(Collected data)
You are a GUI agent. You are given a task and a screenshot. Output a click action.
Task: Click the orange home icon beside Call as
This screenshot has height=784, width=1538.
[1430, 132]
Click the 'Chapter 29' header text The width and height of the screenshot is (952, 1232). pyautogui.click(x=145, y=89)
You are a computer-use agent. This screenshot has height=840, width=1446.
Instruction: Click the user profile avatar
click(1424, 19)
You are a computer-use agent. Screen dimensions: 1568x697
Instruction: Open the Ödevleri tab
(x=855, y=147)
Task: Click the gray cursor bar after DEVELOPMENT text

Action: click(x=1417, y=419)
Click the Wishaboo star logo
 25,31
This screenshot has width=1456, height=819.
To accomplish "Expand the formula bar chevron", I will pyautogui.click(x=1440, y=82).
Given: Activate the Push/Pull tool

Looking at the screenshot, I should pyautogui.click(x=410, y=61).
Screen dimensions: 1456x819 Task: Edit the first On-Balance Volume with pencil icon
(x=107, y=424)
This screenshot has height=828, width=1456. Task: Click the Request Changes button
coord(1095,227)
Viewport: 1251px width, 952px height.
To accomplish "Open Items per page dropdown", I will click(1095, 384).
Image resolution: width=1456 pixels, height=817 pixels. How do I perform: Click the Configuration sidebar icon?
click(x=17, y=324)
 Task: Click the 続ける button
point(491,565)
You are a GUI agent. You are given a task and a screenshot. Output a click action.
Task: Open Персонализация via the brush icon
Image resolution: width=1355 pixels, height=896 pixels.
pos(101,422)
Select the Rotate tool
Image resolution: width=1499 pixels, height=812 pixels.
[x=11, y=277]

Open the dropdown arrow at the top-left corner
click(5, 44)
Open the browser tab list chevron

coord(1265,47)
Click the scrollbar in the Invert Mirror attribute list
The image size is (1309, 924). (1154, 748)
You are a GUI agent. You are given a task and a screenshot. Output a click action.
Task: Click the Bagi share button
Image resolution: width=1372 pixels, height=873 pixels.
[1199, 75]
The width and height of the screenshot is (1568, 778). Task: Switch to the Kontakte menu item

**Required work:** Each line above is to be restated exactly as it stands.

**Problem solution:**
You are a GUI agent. You are given a task and a screenshot. Output a click action.
Task: Click the orange home icon beside Call as
This screenshot has height=784, width=1538.
[1430, 132]
Click the 'Chapter 29' header text The width and height of the screenshot is (952, 1232). pyautogui.click(x=145, y=89)
You are a computer-use agent. This screenshot has height=840, width=1446.
Instruction: Click the user profile avatar
click(1424, 19)
You are a computer-use agent. Screen dimensions: 1568x697
Instruction: Open the Ödevleri tab
(x=855, y=147)
Task: Click the gray cursor bar after DEVELOPMENT text

Action: click(x=1417, y=419)
Click the Wishaboo star logo
 25,31
This screenshot has width=1456, height=819.
To accomplish "Expand the formula bar chevron", I will pyautogui.click(x=1440, y=82).
Given: Activate the Push/Pull tool

Looking at the screenshot, I should pyautogui.click(x=410, y=61).
Screen dimensions: 1456x819 Task: Edit the first On-Balance Volume with pencil icon
(x=107, y=424)
This screenshot has height=828, width=1456. Task: Click the Request Changes button
coord(1095,227)
Viewport: 1251px width, 952px height.
To accomplish "Open Items per page dropdown", I will click(1095, 384).
Image resolution: width=1456 pixels, height=817 pixels. How do I perform: Click the Configuration sidebar icon?
click(x=17, y=324)
 Task: Click the 続ける button
point(491,565)
You are a GUI agent. You are given a task and a screenshot. Output a click action.
Task: Open Персонализация via the brush icon
Image resolution: width=1355 pixels, height=896 pixels.
pos(101,422)
Select the Rotate tool
Image resolution: width=1499 pixels, height=812 pixels.
[x=11, y=277]

Open the dropdown arrow at the top-left corner
click(5, 44)
Open the browser tab list chevron

coord(1265,47)
Click the scrollbar in the Invert Mirror attribute list
The image size is (1309, 924). (1154, 748)
You are a GUI agent. You are given a task and a screenshot. Output a click action.
Task: Click the Bagi share button
Image resolution: width=1372 pixels, height=873 pixels.
[1199, 75]
The width and height of the screenshot is (1568, 778). Task: Switch to the Kontakte menu item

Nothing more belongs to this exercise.